Thanks to Gregoire Cattan's answer though, I realized that I can get the behavior I want by subclassing HTTPServer and overriding the service_actions() method. It's called within the serve_forever() loop, so putting the timeout logic there means it will be triggered even in the absence of incoming requests.
#!/usr/bin/env python
"""Run a HTTP server until it times out."""
from http.server import HTTPServer, SimpleHTTPRequestHandler
from sys import stderr
from time import time
PORT = 1313
TIMEOUT = 5
class Server(HTTPServer):
"""Expiring HTTP Server."""
timeout = TIMEOUT
def __init__(self, *args, **kwargs):
"""Initialize the server with a start time."""
self.started = time()
super().__init__(*args, **kwargs)
@property
def age(self):
"""Return the number of seconds the server has been alive."""
return time() - self.started
def service_actions(self, *args, **kwargs):
"""Time out if the server has expired."""
print(self.age, file=stderr)
if self.age > self.timeout:
self.stopped = time()
raise TimeoutError()
super().service_actions(*args, **kwargs)
def run():
"""Run the web server."""
server = Server(("", PORT), SimpleHTTPRequestHandler)
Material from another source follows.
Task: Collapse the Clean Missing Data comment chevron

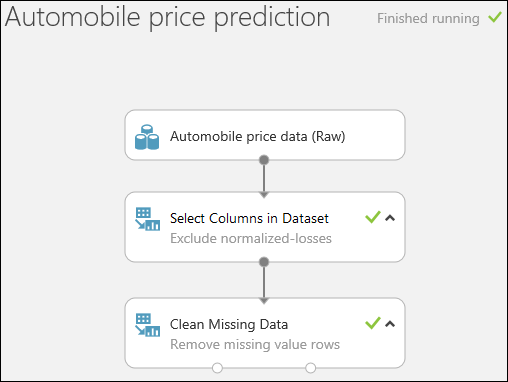Action: 390,324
print(f"Starting server at {server.started} with a {TIMEOUT} second timeout.\n", file=stderr)
try:
server.serve_forever()
except TimeoutError:
...
finally:
print(f"\nShutting down server at {server.stopped}.", file=stderr)
server.server_close()
if __name__ == "__main__":
run()
Here's the output:
Starting server at 1715792021.774305 with a 5 second timeout.
0.5272078514099121
1.0283708572387695
1.5295538902282715
2.0307466983795166
2.5319831371307373
3.032681941986084
3.5338847637176514
4.0351338386535645
4.536334037780762
5.037556886672974
Shutting down server at 1715792026.811923.